En seguida entró Twyti en la conversación, y se barajaron una serie de términos técnicos. Después se inició la caminata hacia el invernal bosque, y comenzó la diversión.

Verruga había perdido el aspecto asustado que le impidió desayunar con ganas. La caminata y el viento helado le habían estimulado, por lo que sus ojos relucían ahora casi con tanto brillo como los cristales de hielo a la luz del sol, mientras que la sangre le corría tumultuosa por las venas, ante la excitación de la caza. Observó al hombre que sostenía a dos de los sabuesos por la traílla, y vio que los canes hacían cada vez más esfuerzos mientras se iban acercando al cubil del jabalí.
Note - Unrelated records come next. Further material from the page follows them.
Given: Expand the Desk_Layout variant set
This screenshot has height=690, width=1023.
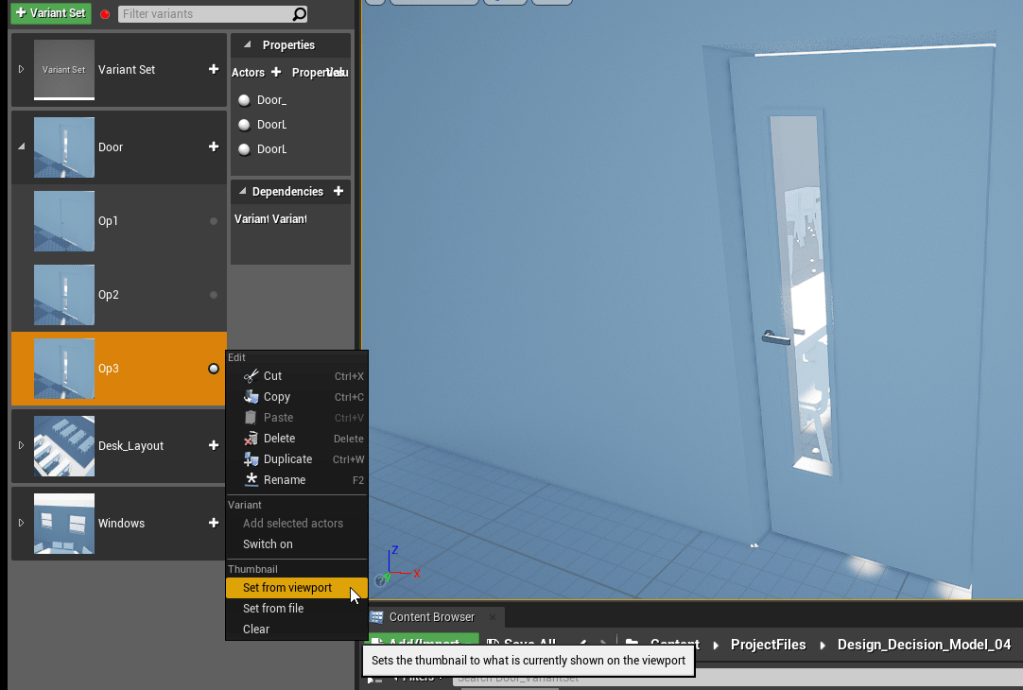Looking at the screenshot, I should click(21, 446).
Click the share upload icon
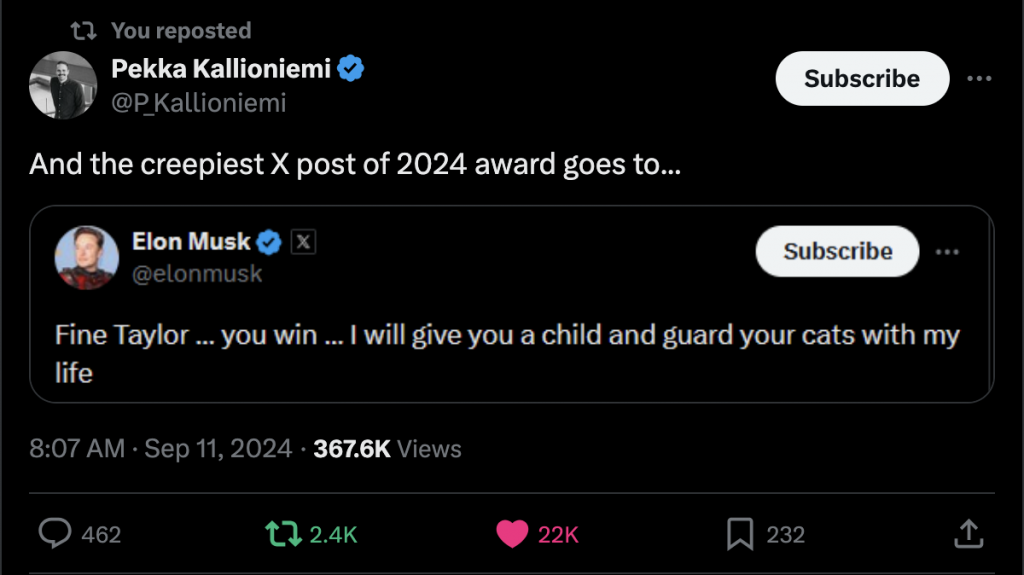The height and width of the screenshot is (575, 1024). 968,534
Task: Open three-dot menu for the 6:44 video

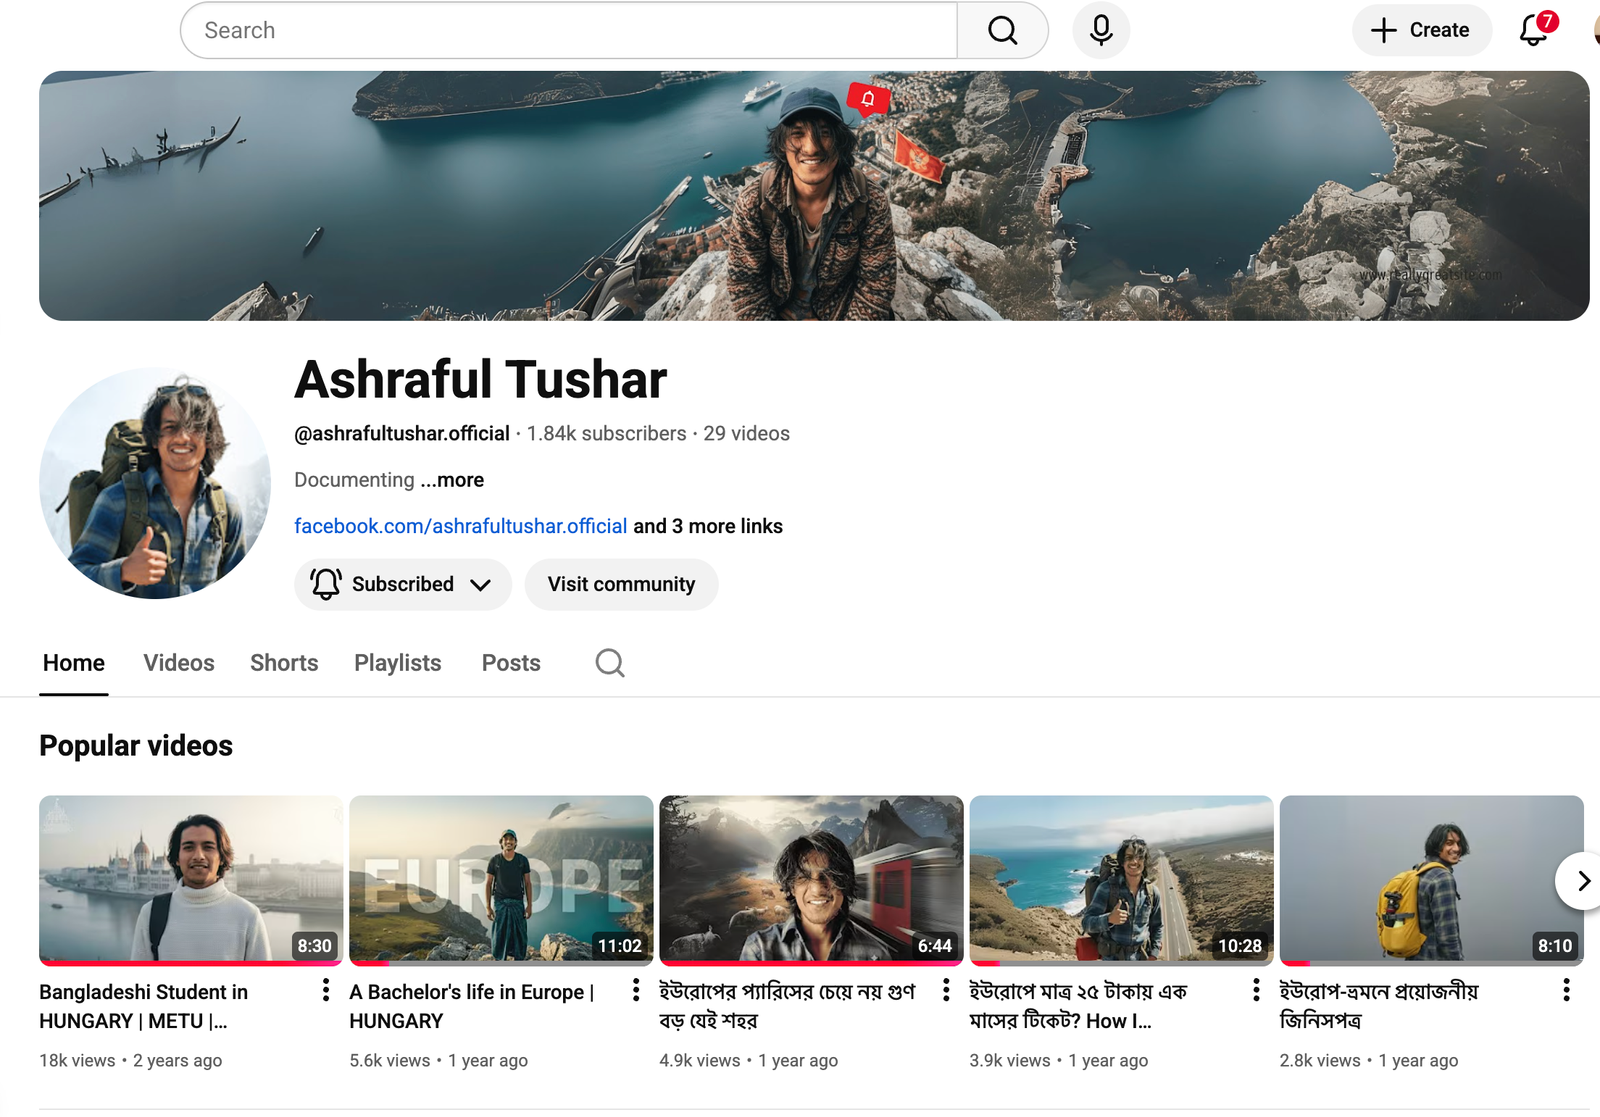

Advirtió cómo uno a uno los demás perros iban poniéndose inquietos y comenzaban a lanzar pequeños aullidos. Luego Robín se paró, examinó el suelo, y el cortejo se detuvo. Habían llegado al lugar del peligro.

La caza del jabalí era como la del osezno, pues había que contener al animal. El objeto de la caza era matar a la bestia lo más rápidamente posible. Verruga situóse en el círculo de cazadores que rodeaba la guarida de la fiera, apoyó una rodilla en la nieve, y aseguró el extremo inferior de su lanza en el suelo, preparado para lo que pudiese ocurrir. Notó el silencio que cayó sobre el grupo, y vio a Twyti que hacía una seña al perrero para que soltase a los sabuesos. Los dos primeros canes se internaron inmediatamente entre la maleza que rodeaban los cazadores. Ambos corrieron sin hacer el menor ruido.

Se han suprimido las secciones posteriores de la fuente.